In the world of the Dead, 1976 has often seemed to be regarded as the Year of the Re-set. It was a period in which the band picked themselves up after various "big picture" (no pun intended) fiasco, re-integrated Mickey permanently, and initiated their penultimate re-imaging (the last being Brent's arrival/the Godchauxs' departure).
Disaster Amnesiac has always heard the Dead's 1976 offerings as somewhat ponderous attempts towards their then-current goals of reviving themselves as a touring act and refocusing on the music, having handed the business reigns over to an actual record company (please note the sticker on Jerry's Travis Bean "The Enemy is Listening"). Aside from a soul stirring version of Mission in the Rain, an achingly raw evocation from Hunter on the lyrical side and Garcia on the performance side, I have rarely taken much time to listen to Dead recordings from that year. I admit to being somewhat surprised by Dead.net's choice of a 1976 show to finish off this year's selections, but, having listened to this three disc set, I understand why they did.
The show starts off somewhat prosaically, even hitting an almost maudlin note during Looks Like Rain, but something happens during the late first set Tennessee Jed. Disaster Amnesiac has heard the simplest of elements, the quarter note pattern tapped on the hi-hat cymbals of Kreutzmann and Hart, as the auditory sign that the drummers are starting to mesh as a unit. The way that they lock in the early portions of the tune sounds pretty magical to me; the players out front seem to feel it, too, as Jed's slow shuffle is followed by a killer Playing in the Band. This version of Playing is apparently legendary among Deadheads, and it's pretty clear why this is the case. All of the band's calling cards are on high display: Jazz-like inter-band interplay, quotes from other tunes (Jerry plays snatches of Let it Grow a few minutes into the song's lengthy instrumental passage, is this a signal of choices being made?), and an overall psychedelic spaciness endow its seventeen minutes with the kind of jamming flight that is so appealing to fans of the Dead's music. The fact that they partition the tune with a hot, tight version of Bob's Supplication (that's more like it rocker!) makes it all the more sweet for any Dead fan.

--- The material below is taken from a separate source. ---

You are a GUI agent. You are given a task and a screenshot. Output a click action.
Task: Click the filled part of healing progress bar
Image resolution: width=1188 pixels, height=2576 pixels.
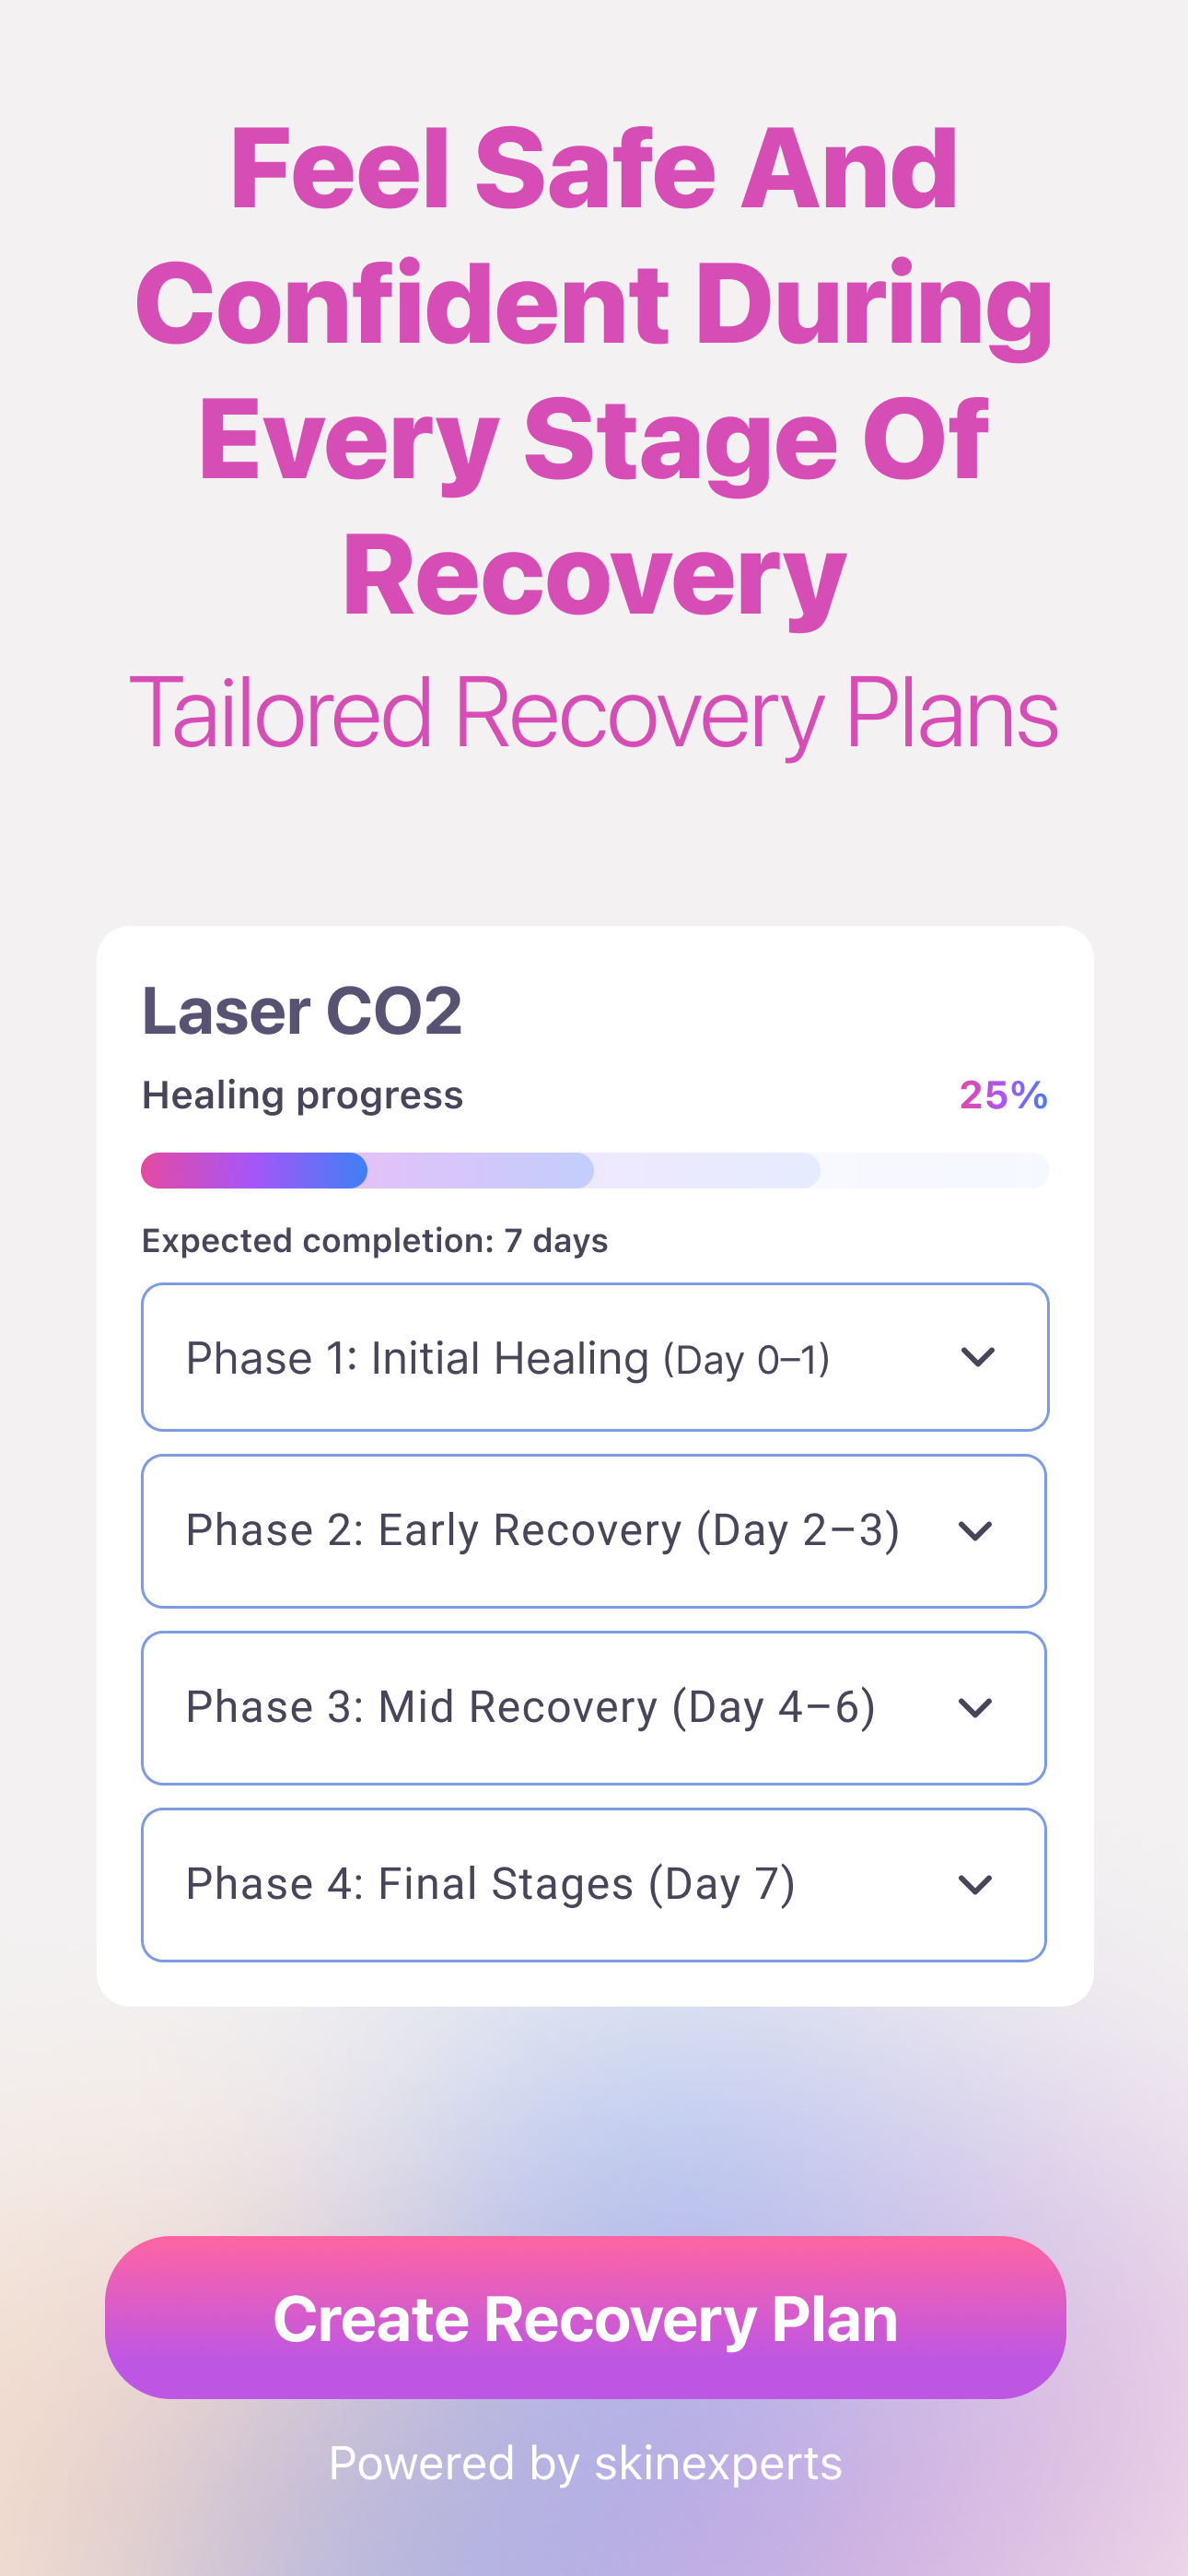[254, 1170]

The second set kicks off with a version of Might as Well that may be the best example of Garcia's innate soulfulness in the vocal department and Phil's booming bass punctuations, and blazes forward from there, mostly featuring the band's distinctive 1970's fare. It still strikes Disaster Amnesiac, how much Jerry loved the slow, ballad form; his renditions of Loser and Stella Blue here are fine examples of this. What were this man's shadows like? Perhaps the answer to that question lies in Hunter's admonition, "roll away the dew", and the Franklin's Tower in which that line resides is part of a so loose it's tight Help on the Way-Slipknot-Drums-Slipknot-Franklin's Tower-The Music Never Stopped-Stella Blue that again finds the band reaching levels of instrumental/psychic interplay which only they could reach, in that and probably all other eras. It's over thirty minutes of sweetly continuous prime 1970's Dead, moving from the mystery of Help on the Way, to the rudimental/tribal drumming entrainment of Drums to the jubilation of The Music Never Stopped, and the band sounds like they're enjoying and feeling every minute of it. The show's closing numbers, rocking versions of Around and Around and U.S. Blues wave spirited victory flags for the band as they seal the deal. Jerry's vocal delivery on the latter is particularly inspired, pointed in his peculiar, knowing cadence.
Within their grand scheme, 1976 proved to be a very important year for the Grateful Dead. It set the stage for the heights of 1977, and all of the subsequent strange developments for the quintessential band of misfits. Dave's Picks vol. 4 shows their wily beast to have been very much alive and kicking, sloughing off the cobwebs of "retirement" and kick starting the Good Old Grateful Dead into their storied second half.